In this study, we analyze these 84 (74 RADARSAT-1 and 10 ENVISAT) images with hurricane eye information along with ancillary hurricane intensity information from the archive to generate hurricane morphology statistics. Histograms of wave number asymmetry and intensity are presented. The statistics show that when the storm has higher intensity, the hurricane eye tends to become more symmetric, and the area of the hurricane eye, defined by the minimum wind area, tends to be smaller. Examples of fine-scale structures within the hurricane, i.e., eye-eyewall mesovortices, arch clouds, double eyewalls, oceanic internal waves, atmospheric gravity waves, and abnormally high wind within eyes, are presented and discussed. It is shown that a majority of data exhibit circular eye (wave number 1) and elliptical-shaped (wave number 2) asymmetries in the eye, suggesting that the nature of the inner-core asymmetry is dominated by these two wave numbers. We also find that a tropical cyclone with a smaller eye tends to develop into a stronger tropical cyclone because the reduction in eye size leads to the decrease of the area of high wind region, which lowers the kinematic dissipation to offset the generation of kinetic energy due to surface enthalpy flux. There is a ubiquitous presence of four types of rain band signatures in SAR tropical cyclone images. These mechanisms dominating the rain patterns in the SAR images are attenuation due to heavy rain, backscattering from rain drops in the air and ice particles, sea surface capillary waves induced by rain, damping of sea surface waves by rain-induced turbulence, and wind gusts. Different mechanisms will increase or decrease the normalized radar cross section (NRCS) measured by a SAR, depending on the observation geometry that varies over the image and the local wind/wave conditions. In addition, SAR can provide useful information for identifying tropical cyclone boundary layer rolls, because streak patterns in sea surface roughness can be explained by change in surface wind speed due to the formation of boundary layer rolls.
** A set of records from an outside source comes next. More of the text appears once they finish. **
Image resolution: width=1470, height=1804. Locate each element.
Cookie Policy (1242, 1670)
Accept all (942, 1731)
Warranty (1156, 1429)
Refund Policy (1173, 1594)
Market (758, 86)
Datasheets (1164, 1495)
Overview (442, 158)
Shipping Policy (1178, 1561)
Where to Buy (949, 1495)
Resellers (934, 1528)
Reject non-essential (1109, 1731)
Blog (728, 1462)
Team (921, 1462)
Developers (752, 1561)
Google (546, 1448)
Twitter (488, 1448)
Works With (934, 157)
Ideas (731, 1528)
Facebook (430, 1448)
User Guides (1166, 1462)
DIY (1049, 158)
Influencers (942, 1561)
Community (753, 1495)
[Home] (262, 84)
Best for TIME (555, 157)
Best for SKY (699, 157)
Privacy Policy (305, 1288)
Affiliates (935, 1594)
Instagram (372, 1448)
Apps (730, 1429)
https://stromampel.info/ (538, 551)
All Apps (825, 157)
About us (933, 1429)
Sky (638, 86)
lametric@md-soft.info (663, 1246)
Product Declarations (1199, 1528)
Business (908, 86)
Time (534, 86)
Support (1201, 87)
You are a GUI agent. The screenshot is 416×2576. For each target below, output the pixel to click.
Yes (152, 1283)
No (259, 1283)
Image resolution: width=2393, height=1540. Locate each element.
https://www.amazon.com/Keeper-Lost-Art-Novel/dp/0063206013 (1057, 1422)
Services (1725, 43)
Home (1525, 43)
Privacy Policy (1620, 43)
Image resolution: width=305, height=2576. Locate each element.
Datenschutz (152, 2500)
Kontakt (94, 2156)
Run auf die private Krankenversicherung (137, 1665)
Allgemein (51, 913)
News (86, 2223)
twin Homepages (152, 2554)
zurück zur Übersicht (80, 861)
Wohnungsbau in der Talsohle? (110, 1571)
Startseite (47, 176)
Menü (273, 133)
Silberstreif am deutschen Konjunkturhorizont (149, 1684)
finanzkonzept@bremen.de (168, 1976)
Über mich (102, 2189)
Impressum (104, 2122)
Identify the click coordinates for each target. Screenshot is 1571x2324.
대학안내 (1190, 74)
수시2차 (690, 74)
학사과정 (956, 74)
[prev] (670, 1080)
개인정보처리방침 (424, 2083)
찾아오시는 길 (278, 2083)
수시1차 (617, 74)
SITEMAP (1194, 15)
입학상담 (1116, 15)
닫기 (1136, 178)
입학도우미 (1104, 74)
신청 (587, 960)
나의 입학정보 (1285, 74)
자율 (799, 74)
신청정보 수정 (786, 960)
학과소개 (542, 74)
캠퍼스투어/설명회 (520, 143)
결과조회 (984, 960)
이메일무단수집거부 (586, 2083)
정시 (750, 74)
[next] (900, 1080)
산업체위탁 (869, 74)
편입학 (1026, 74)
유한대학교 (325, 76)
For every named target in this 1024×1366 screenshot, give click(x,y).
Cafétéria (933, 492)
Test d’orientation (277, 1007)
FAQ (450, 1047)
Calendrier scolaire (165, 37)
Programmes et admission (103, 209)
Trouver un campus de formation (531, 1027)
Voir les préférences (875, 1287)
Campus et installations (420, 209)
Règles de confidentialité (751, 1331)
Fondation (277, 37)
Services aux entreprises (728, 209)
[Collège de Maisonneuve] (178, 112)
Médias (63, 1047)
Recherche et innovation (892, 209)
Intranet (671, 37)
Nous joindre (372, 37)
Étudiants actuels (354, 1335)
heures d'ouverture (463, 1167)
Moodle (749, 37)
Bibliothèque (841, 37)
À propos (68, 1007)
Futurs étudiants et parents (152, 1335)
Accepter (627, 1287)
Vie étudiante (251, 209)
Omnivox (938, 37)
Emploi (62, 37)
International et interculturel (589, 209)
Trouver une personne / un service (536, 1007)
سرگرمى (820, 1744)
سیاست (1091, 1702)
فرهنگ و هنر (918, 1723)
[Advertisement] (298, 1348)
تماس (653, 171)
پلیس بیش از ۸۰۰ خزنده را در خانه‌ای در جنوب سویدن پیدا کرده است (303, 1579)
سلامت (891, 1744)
SAR images show a few unusual observations. One is that the storm pattern continues across the landsea boundary. We conjecture that this is due to rain scattering and attenuation in the atmosphere. The other one is that higher NRCS values are observed within some storm eyes, which is usually believed to be a relatively calm area within the storm system. Possible explanations are rain, waves, and abnormally high wind. However, these phenomena cannot be addressed by SAR observation alone. With the increasing number of spaceborne SAR satellites in the next 23 years, we believe there will be more simultaneous observations of storm systems from different spaceborne, airborne, and in situ sensors to help researchers understand these phenomena.
Utilization of SAR imagery is a relatively new tool for tropical cyclone research and forecasting because of its limited coverage, lack of operational analysis tools, and high cost. All these impediments are in the process of being swept away. NOAA is implementing an operational SAR wind processing system. ESA will launch the Sentinel-1 in 2014 and announced its data policy will be free and open. Canadian Space Agency's Radarsat Constellation Mission (RCM) SAR missions in 2016. The RCM will be operational and data will be free and open as well. This study demonstrates the advantage of SAR sensors for the imaging of fine scale storm patterns on the sea surface beneath the storm clouds. The research results we presented in this study demonstrate the potential of using SAR as a hurricane forecast tool in the future.